Thursday’s game was never close. Texas starter Seth Morrow walked three of the first four batters he faced. One of them scored on a wild pitch. Then shortstop Hance Smith once again delivered the big blow for Petaluma, a grand slam that cleared the center-field fence.

Hance, Eric Smith’s son, previously hit a two-run single against Parsippany, N.J., on Monday and a three-run homer against Fairfield on Tuesday. He was 0 for 5 in Petaluma’s first two World Series game, but has been nearly unstoppable since.

“Definitely more confident,” Hance Smith said. “I’ve been getting my hands out away from my body, so with that thought in my head I go up to the plate and swing confidently, and it’s been working out so far.”
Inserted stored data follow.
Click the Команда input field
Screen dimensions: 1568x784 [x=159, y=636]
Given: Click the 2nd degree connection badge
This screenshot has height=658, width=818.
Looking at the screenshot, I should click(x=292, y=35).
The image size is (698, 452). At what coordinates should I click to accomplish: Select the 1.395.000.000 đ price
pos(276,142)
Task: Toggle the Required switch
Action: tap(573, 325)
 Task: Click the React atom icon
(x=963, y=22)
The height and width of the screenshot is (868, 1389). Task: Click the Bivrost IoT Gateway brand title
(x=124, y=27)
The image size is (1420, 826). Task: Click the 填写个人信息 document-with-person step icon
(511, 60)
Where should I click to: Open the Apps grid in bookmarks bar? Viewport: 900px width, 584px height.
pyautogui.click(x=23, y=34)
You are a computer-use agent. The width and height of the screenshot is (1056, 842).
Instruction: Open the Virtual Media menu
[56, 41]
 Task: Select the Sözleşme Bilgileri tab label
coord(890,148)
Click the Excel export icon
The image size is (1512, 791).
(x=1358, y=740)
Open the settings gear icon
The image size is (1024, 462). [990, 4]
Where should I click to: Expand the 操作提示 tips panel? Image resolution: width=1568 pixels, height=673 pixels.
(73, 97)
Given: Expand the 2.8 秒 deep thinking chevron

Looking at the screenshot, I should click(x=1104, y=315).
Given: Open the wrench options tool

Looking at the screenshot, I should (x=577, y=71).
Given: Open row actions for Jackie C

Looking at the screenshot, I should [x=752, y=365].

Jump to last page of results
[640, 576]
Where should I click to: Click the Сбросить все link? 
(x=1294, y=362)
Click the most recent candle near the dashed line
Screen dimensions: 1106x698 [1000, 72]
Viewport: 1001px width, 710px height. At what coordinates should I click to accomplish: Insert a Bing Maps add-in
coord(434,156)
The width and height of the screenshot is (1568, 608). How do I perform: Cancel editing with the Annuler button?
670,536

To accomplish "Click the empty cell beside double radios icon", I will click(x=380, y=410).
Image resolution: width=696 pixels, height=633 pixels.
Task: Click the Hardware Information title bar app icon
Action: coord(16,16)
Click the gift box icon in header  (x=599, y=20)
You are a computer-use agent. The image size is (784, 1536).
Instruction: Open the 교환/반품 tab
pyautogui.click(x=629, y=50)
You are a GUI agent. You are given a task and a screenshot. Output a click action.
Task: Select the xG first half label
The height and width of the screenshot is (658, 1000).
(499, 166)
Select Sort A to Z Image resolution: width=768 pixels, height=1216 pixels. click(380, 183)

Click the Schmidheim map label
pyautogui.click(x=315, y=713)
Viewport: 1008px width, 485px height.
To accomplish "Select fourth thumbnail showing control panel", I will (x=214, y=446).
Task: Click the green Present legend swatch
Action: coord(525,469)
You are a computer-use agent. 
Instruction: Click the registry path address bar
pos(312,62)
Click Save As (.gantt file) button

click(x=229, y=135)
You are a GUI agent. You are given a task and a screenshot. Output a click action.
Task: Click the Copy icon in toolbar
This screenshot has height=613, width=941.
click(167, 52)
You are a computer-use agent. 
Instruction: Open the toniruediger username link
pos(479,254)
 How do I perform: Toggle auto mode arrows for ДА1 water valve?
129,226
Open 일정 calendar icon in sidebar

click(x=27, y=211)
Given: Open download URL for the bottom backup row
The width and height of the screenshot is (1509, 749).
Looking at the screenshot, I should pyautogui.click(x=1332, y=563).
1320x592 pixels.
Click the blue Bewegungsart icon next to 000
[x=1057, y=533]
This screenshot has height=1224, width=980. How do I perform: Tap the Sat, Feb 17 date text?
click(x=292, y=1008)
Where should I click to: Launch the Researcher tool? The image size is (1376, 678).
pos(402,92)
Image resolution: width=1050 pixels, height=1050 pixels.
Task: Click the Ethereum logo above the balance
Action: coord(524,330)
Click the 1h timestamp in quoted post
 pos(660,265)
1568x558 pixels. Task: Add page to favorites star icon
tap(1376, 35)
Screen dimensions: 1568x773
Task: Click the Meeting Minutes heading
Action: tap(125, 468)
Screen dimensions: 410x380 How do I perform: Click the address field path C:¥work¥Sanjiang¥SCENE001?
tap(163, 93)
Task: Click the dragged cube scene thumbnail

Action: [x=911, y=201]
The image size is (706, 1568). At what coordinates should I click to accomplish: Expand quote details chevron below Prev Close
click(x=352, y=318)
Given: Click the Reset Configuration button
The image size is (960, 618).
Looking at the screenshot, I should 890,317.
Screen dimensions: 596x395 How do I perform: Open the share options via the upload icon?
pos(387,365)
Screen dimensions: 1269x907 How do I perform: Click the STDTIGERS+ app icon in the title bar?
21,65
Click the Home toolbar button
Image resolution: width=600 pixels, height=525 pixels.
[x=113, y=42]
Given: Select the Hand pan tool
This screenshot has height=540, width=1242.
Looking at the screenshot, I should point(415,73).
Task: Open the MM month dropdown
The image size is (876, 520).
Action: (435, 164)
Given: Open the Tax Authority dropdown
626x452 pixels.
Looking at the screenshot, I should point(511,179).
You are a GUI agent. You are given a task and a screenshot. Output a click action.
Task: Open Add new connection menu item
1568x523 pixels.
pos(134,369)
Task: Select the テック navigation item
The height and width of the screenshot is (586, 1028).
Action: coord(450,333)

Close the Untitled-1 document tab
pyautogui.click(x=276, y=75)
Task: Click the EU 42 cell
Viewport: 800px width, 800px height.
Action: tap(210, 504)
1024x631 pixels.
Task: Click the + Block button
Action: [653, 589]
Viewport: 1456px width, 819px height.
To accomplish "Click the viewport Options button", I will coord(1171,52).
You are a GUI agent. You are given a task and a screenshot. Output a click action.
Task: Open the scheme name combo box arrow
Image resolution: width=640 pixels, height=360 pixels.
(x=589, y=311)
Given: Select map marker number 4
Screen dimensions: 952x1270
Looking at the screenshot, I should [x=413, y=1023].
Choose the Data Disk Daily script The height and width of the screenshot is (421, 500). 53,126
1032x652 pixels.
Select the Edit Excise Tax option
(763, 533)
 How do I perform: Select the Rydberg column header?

So has the bat Smith borrowed from teammate Andrew White earlier this week. “I don’t think that kid’s gonna get it back,” Eric Smith said.

Quinton Gago, the hero of Tuesday’s win, immediately followed Hance Smith’s grand slam with a solo homer of his own, making it 6-0 Petaluma after a single inning. San Antonio cut into the gap on Jordan Cardenas’ long ball in the top of the third, but Smith answered with another home run in the bottom of the inning to make the score 7-1.

That was more than enough for Petaluma National pitcher Danny Marzo, who struck out 11 batters in five innings, yielding just two hits and one walk. Marzo kept the Texas team off-balance all night with a combination of high fastballs and pitches that nibbled the outside corner.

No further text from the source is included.